Wednesday, 19 December, 2007

Dirty Rotten Footballers


I’m heading through Nick Hornby’s ‘My Favourite Year’ right now and it’s a great read, although sad in a way. It details a love and respect for the great, good, and ordinary men of football, players who plied a lucrative trade but had a good sense of candour and respect for their position. Yesterday, revelations surfaced that a Manchester United player had been accused of rape after a cash-laced boozer at a posh hotel. It’s tempting to give in to the curmudgeonly attitude that everything was better in the old days when players had respect for their club, their fans and their status as men paid wages many times greater than those of the vast majority of their supporters to play a game we all dearly love. It’s easy to forget the George Best’s of the world, players who crumbled under the weight of their astronomical talents, driven to drink by the daily pressures of their exalted status. But the behaviour exhibited of late by players of the likes of Anton Ferdinand, Joey Barton, and now Jonny Evans, hardly star players, reflects a disturbing trend among the new generation of young, spoiled, overproduced and overhyped footballers.

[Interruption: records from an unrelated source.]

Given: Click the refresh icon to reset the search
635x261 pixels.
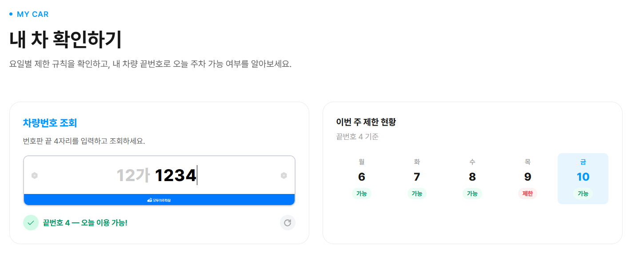Looking at the screenshot, I should pos(288,222).
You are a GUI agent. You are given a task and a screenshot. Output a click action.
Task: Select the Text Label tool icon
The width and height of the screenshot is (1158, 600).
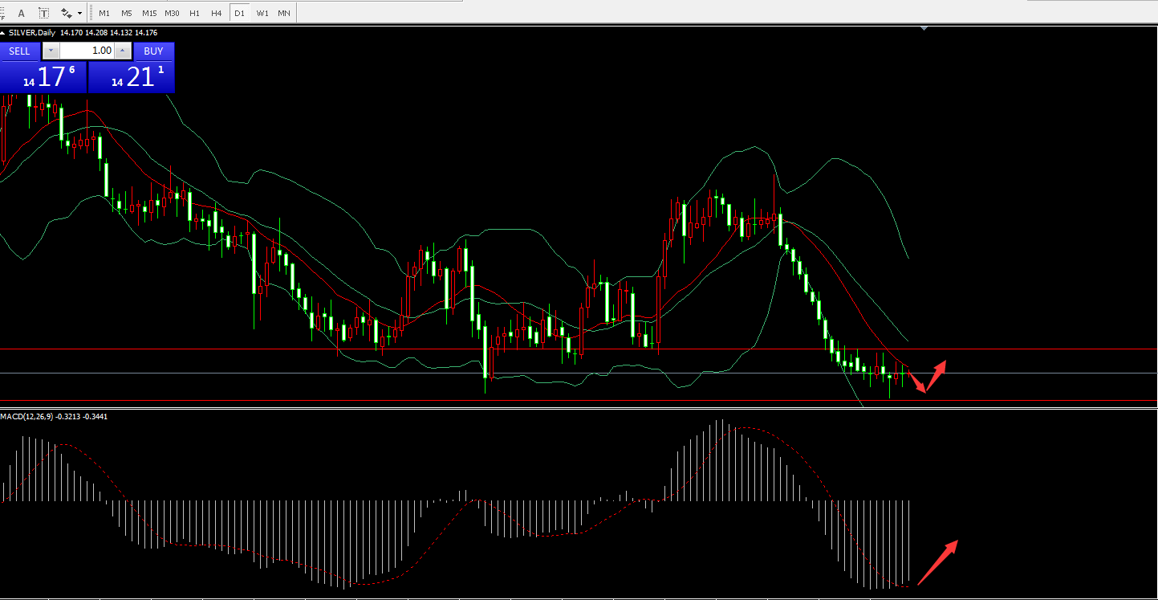43,13
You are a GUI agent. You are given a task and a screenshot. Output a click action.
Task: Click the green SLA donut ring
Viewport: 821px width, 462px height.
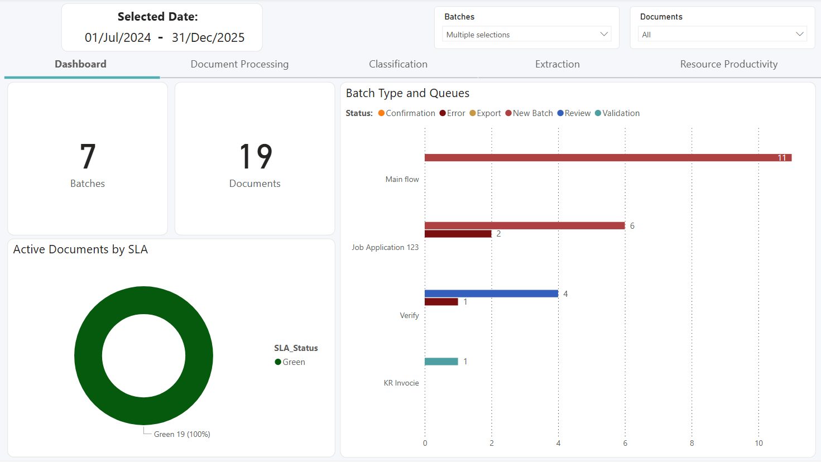click(88, 355)
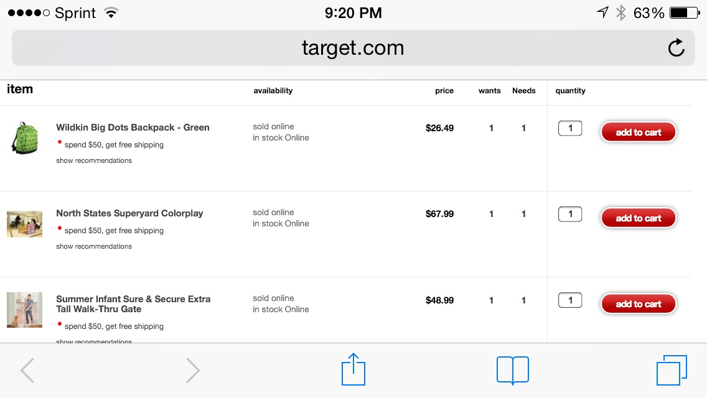Viewport: 707px width, 398px height.
Task: Add North States Superyard Colorplay to cart
Action: click(x=639, y=218)
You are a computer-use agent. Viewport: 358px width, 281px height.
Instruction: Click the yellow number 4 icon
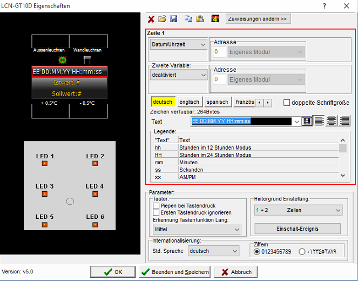pyautogui.click(x=215, y=19)
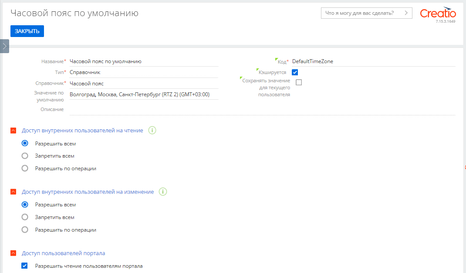Open the 'Справочник' lookup field
466x273 pixels.
144,83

That a player was accused of rape is shameful. Yet more shameful is the behaviour of Manchester United’s first team, rolling about town like a bunch of rowdy CEOs on a tear – what’s ten or twenty thousand pounds on a good time when most human beings can’t afford enough to feed or clothe themselves, to even buy a book or a football? Surely we deserve it, we’ve put in our dues after the umpteenth stage-managed charity event, we deserve to live like glutinous savages, our almighty and superior ability earned us that right. And Sol Cambpell has the audacity today to talk about footballers’ ‘human rights’, that players should be shielded from the opinions of fans who live only for the game and their club. And Jaime Carragher won’t play for his nation because, lo and behold, England fans have the gall to expect some respect and quality in return for the privilege to wear the shirt with the Three Lions. What has happened? What has changed? Where did this gross and wildly-inflated sense of entitlement come from?